AIM OF THE EXERCISE: Write out word for word each line from the one containing "At what coordinates" through the close of the listing, including both ends. Pictures do not belong in the copy.
-- MATERIAL TO PROCESS follows --
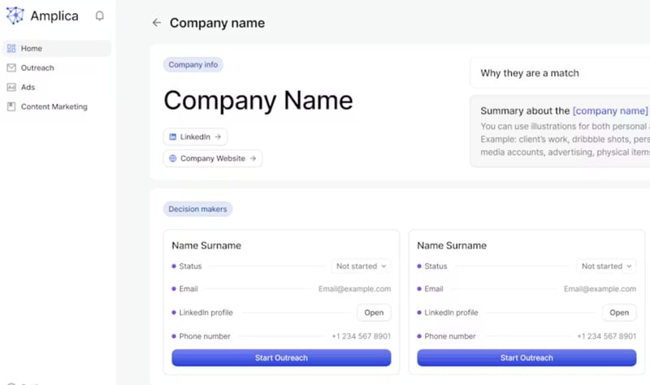Open the second contact's Status dropdown

[x=606, y=266]
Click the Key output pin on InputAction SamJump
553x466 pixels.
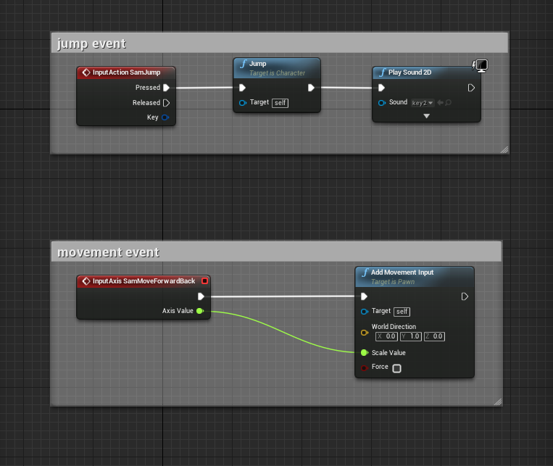[166, 117]
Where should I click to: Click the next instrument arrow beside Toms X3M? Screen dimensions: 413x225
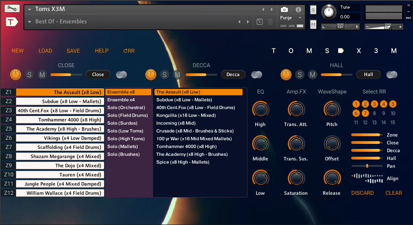point(272,10)
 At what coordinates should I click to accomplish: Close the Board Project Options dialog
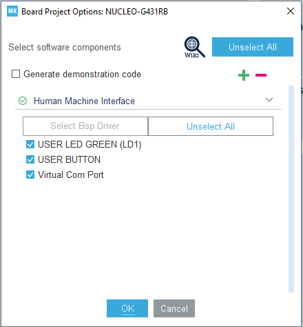coord(291,11)
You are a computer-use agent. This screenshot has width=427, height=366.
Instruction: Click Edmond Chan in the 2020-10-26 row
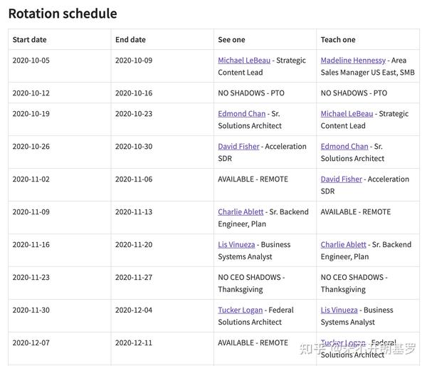[x=344, y=147]
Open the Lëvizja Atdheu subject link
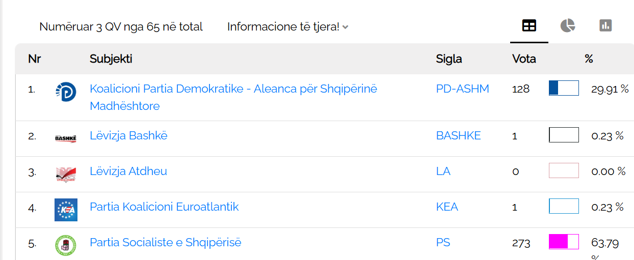 pos(128,171)

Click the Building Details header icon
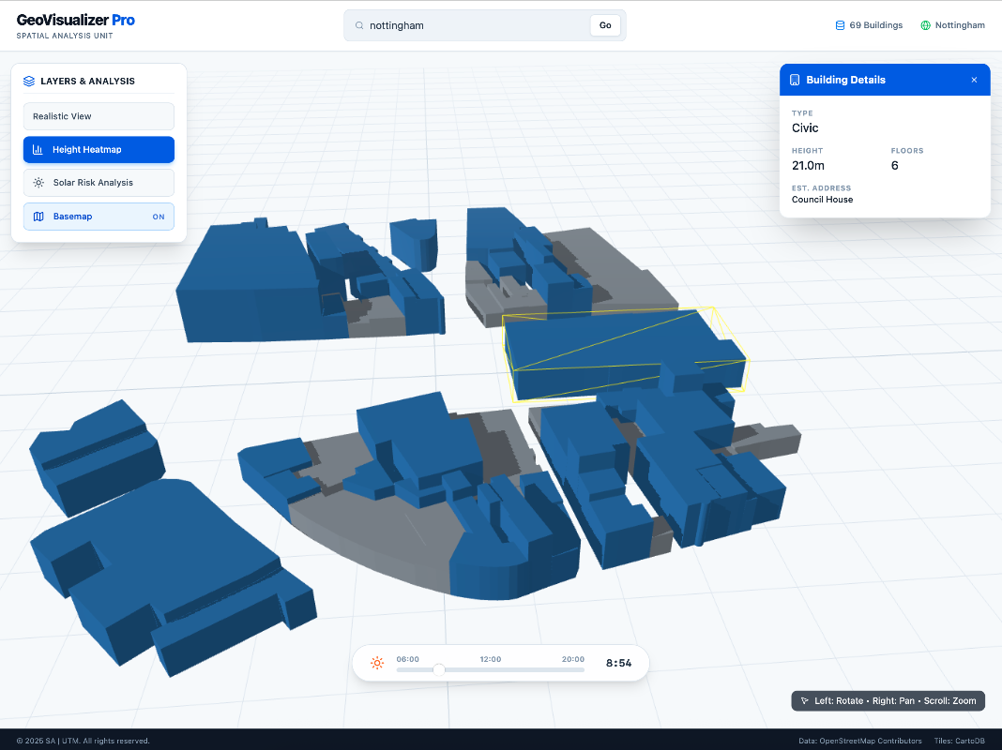[x=795, y=81]
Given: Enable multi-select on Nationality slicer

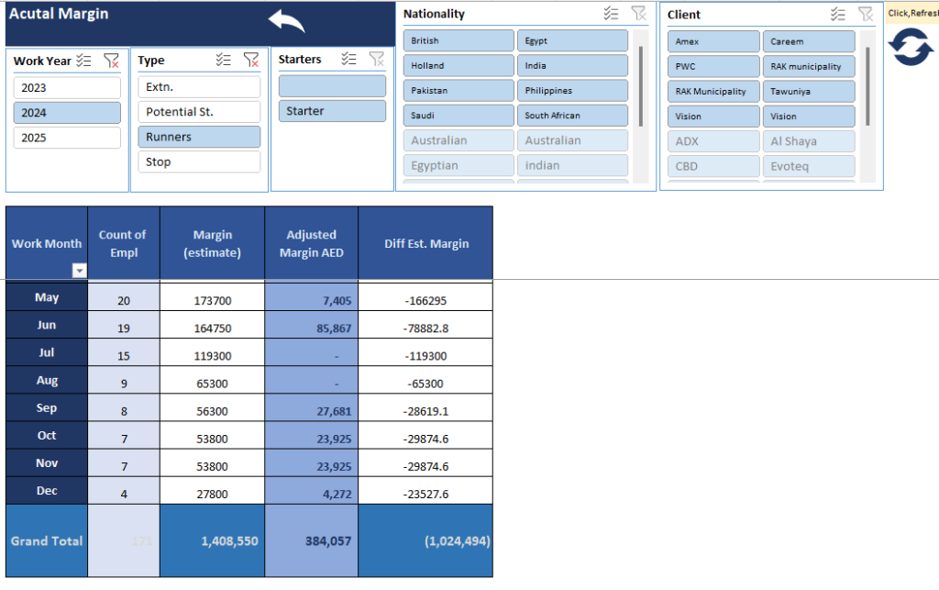Looking at the screenshot, I should 612,14.
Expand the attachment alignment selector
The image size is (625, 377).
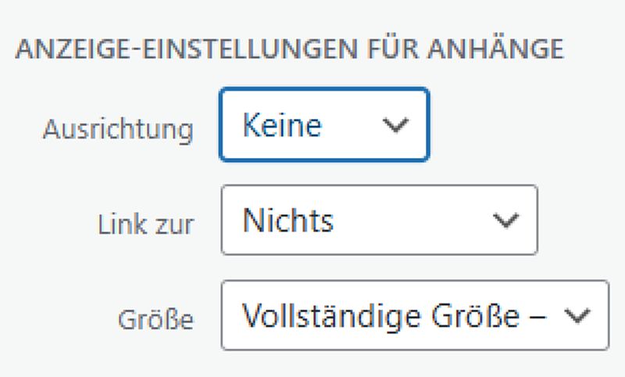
-- MATERIAL TO PROCESS concluded --
RESULT FOR THIS TASK:
 At what coordinates should I click to accomplish: Close the Board Project Options dialog
coord(291,11)
You are a computer-use agent. This screenshot has width=427, height=366.
Instruction: Click Edmond Chan in the 2020-10-26 row
[x=344, y=147]
Open the Lëvizja Atdheu subject link
 pos(128,171)

Click the Building Details header icon
[x=795, y=81]
Given: Enable multi-select on Nationality slicer

Looking at the screenshot, I should 612,14.
Expand the attachment alignment selector
The image size is (625, 377).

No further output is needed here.